DOCUMENT TEXT:
******************************
# this is gonna be torture!!!!!



## Liv4Rut (Mar 24, 2006)

Hopefully you learned something there. 

Sent from my DROID X2 using Tapatalk


----------



## deerhunter 13 (Jul 19, 2011)

yea well u know i figured what the heck if deer season is over nothing to get in trouble for ...... guess i forgot about the thousand bucks i just spent on a new bow lol


----------



## P&y only (Feb 26, 2009)

You made your bed. Now you get to sleep in it.


----------



## deerhunter 13 (Jul 19, 2011)

^ lol


----------



## hunterGL (Sep 22, 2011)

What did u do in class


----------



## Bugs Bunnyy (Aug 2, 2010)

Thats bullcrap though how they can take away the thing you bought. But also I don't know what you did. 


Sent from my iPod touch using Tapatalk


----------



## deerhunter 13 (Jul 19, 2011)

i didnt do anything it was my friends talkin but then then she blamed it on me and so i went off on her


----------



## parkerd (Sep 30, 2010)

Silence is key.. I learned this the hard way also...


----------



## super* (Jan 26, 2008)

deerhunter 13 said:


> i didnt do anything it was my friends talkin but then then she blamed it on me and so i went off on her


grounded for 2 months over that? thats funny.


----------



## doubledwv (Jul 20, 2011)

Id have taken an ***** busting and got it over with... but then again I grew up when parents still did that


----------



## deerhunter 13 (Jul 19, 2011)

my parents still do that but only if i talk back or disrespect them.


----------



## arhoythunter (Aug 3, 2010)

That's a bummer....


But I'm prolly fixen to get grounded to.... I have a D a F three C one 100 and two B


----------



## Bugs Bunnyy (Aug 2, 2010)

I have a F and a D just because it's the start of a new semester and I failed the math test and science test


Sent from my iPod touch using Tapatalk


----------



## sureshot43 (Aug 1, 2010)
******************************
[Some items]
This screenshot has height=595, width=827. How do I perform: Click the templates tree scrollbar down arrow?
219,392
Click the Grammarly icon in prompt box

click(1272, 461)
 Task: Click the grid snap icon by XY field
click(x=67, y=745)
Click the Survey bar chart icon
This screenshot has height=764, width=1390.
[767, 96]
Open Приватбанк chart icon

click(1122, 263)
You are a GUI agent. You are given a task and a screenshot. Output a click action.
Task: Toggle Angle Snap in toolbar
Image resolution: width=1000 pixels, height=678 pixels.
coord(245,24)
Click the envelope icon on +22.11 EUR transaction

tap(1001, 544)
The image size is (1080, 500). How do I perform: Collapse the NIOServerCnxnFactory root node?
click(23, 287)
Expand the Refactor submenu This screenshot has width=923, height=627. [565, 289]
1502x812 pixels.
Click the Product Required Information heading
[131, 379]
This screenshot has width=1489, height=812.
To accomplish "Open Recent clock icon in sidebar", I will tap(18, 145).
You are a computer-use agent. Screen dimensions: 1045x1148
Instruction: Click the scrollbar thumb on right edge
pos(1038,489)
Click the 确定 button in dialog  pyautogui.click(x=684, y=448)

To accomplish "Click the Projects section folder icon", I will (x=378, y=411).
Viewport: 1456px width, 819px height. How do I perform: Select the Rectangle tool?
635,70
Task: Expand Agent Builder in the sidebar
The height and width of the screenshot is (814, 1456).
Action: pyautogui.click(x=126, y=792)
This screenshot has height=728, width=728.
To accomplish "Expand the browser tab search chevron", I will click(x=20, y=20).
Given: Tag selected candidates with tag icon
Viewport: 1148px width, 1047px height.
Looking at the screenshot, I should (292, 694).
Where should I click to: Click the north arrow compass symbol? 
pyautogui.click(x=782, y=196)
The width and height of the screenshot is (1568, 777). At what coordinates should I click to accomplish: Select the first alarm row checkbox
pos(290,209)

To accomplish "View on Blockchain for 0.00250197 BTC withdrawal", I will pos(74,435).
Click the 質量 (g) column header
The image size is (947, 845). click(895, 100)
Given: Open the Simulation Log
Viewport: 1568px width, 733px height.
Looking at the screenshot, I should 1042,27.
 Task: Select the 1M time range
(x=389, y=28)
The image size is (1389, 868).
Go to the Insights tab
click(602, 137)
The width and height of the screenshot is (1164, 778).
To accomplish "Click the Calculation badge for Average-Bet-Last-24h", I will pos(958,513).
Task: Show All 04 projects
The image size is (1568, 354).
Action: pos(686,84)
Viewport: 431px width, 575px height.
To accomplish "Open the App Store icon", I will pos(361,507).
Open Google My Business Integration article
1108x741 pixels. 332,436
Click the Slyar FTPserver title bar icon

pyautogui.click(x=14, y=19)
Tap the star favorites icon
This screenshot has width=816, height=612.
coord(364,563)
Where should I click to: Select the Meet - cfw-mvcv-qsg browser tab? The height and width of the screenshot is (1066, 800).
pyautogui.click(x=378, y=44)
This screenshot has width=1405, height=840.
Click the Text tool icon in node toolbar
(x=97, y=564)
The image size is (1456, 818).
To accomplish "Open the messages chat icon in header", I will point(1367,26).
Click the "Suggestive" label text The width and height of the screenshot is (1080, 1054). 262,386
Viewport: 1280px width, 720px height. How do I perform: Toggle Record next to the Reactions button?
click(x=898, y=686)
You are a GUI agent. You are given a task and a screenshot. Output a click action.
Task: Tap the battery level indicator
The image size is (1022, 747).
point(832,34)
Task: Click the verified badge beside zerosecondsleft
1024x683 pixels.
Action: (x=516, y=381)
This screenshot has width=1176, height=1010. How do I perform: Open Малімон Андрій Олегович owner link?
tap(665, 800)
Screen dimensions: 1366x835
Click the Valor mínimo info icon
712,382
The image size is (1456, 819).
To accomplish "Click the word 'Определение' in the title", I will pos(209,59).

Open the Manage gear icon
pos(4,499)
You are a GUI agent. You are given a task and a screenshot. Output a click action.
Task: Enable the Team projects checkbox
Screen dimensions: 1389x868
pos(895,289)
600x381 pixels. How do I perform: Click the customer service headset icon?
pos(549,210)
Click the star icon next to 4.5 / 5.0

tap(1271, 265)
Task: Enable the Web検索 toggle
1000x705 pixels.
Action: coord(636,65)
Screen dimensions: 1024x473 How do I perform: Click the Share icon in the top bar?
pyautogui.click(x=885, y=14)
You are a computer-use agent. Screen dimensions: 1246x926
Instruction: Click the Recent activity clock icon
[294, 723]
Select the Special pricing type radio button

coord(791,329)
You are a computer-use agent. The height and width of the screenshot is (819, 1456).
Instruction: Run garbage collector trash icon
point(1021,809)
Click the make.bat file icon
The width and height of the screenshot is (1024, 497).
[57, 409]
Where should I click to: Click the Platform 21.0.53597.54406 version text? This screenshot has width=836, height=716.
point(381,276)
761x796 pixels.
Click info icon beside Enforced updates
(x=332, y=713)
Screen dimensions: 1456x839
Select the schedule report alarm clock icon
******************************
Resume the forum thread about deerhunter 13 being grounded from where it stops.

I'm 43. Looking back, I didn't get a butt whoopin' I didn't deserve. I learned way too late that the best response in most situations is "yes sir" on "yes ma'am". You'll surely learn this when You get married.


----------



## Ignition kid (Oct 7, 2008)

yep I agree, but in a serious way, sorry about that situation man but that's what you have to expect will happen if you do something like that. not to sound like a jerk or anything but thats how it works man. if you work on bows enough 6 days will be plenty enough to get set-up for turkey season. it should only take an afternoon to set it up and paper tune it, then the next day you are tweaking your 20 yard pin, then you're setting the other pins that day as well.


Liv4Rut said:


> Hopefully you learned something there.
> 
> Sent from my DROID X2 using Tapatalk


----------



## N7709K (Dec 17, 2008)

unless you shoot a lot before this happened.. 6 days is cuttin it really close just to be used to the bow....

Could be worse, could have the cops called on ya


----------



## archerykid13 (Aug 11, 2009)

N7709K said:


> unless you shoot a lot before this happened.. 6 days is cuttin it really close just to be used to the bow....
> 
> Could be worse, could have the cops called on ya


 x2.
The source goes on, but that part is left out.